start Data in this exercise
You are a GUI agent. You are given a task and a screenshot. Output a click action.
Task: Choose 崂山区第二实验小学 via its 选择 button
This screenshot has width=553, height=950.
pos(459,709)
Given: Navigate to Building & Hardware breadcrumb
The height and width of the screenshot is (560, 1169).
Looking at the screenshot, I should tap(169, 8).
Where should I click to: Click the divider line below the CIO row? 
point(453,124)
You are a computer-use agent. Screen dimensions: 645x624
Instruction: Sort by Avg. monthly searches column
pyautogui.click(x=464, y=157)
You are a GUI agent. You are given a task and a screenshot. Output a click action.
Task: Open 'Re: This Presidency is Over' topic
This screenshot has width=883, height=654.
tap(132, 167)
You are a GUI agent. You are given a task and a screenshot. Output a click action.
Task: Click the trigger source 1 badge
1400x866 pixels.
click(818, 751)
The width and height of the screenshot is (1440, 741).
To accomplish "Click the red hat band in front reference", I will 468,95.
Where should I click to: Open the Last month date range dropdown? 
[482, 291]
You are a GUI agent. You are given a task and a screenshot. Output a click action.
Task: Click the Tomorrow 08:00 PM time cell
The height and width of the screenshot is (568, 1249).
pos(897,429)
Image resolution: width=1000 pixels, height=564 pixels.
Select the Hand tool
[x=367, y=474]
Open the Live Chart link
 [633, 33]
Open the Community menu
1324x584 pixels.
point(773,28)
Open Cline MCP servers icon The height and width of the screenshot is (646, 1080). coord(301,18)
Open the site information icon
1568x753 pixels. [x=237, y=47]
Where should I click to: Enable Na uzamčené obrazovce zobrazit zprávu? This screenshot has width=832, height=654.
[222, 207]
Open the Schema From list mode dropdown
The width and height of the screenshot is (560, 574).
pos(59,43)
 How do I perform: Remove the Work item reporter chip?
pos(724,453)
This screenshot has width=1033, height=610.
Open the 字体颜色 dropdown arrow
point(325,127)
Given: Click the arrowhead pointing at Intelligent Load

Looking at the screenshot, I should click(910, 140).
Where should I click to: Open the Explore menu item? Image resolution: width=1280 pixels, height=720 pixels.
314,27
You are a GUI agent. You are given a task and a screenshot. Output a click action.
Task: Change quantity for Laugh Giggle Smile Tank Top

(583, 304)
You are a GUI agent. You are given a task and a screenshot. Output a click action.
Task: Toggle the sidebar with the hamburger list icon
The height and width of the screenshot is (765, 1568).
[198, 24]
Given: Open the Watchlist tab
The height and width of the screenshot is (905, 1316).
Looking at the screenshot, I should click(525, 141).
end Data in this exercise
■ **Work to do**
Could you reproduce the material above, swapping every "Output a click action" for "Output a tap action" and leaving everything else untouched?

■ **Response**
You are a GUI agent. You are given a task and a screenshot. Output a tap action.
Task: Choose 崂山区第二实验小学 via its 选择 button
This screenshot has width=553, height=950.
pos(459,709)
Given: Navigate to Building & Hardware breadcrumb
The height and width of the screenshot is (560, 1169).
Looking at the screenshot, I should tap(169, 8).
Where should I click to: Click the divider line below the CIO row? 
point(453,124)
You are a computer-use agent. Screen dimensions: 645x624
Instruction: Sort by Avg. monthly searches column
pyautogui.click(x=464, y=157)
You are a GUI agent. You are given a task and a screenshot. Output a tap action.
Task: Open 'Re: This Presidency is Over' topic
This screenshot has width=883, height=654.
tap(132, 167)
You are a GUI agent. You are given a task and a screenshot. Output a tap action.
Task: Click the trigger source 1 badge
1400x866 pixels.
click(818, 751)
The width and height of the screenshot is (1440, 741).
To accomplish "Click the red hat band in front reference", I will 468,95.
Where should I click to: Open the Last month date range dropdown? 
[482, 291]
You are a GUI agent. You are given a task and a screenshot. Output a tap action.
Task: Click the Tomorrow 08:00 PM time cell
The height and width of the screenshot is (568, 1249).
pos(897,429)
Image resolution: width=1000 pixels, height=564 pixels.
Select the Hand tool
[x=367, y=474]
Open the Live Chart link
 [633, 33]
Open the Community menu
1324x584 pixels.
point(773,28)
Open Cline MCP servers icon The height and width of the screenshot is (646, 1080). coord(301,18)
Open the site information icon
1568x753 pixels. [x=237, y=47]
Where should I click to: Enable Na uzamčené obrazovce zobrazit zprávu? This screenshot has width=832, height=654.
[222, 207]
Open the Schema From list mode dropdown
The width and height of the screenshot is (560, 574).
pos(59,43)
 How do I perform: Remove the Work item reporter chip?
pos(724,453)
This screenshot has width=1033, height=610.
Open the 字体颜色 dropdown arrow
point(325,127)
Given: Click the arrowhead pointing at Intelligent Load

Looking at the screenshot, I should click(910, 140).
Where should I click to: Open the Explore menu item? Image resolution: width=1280 pixels, height=720 pixels.
314,27
You are a GUI agent. You are given a task and a screenshot. Output a tap action.
Task: Change quantity for Laugh Giggle Smile Tank Top

(583, 304)
You are a GUI agent. You are given a task and a screenshot. Output a tap action.
Task: Toggle the sidebar with the hamburger list icon
The height and width of the screenshot is (765, 1568).
[198, 24]
Given: Open the Watchlist tab
The height and width of the screenshot is (905, 1316).
Looking at the screenshot, I should click(525, 141).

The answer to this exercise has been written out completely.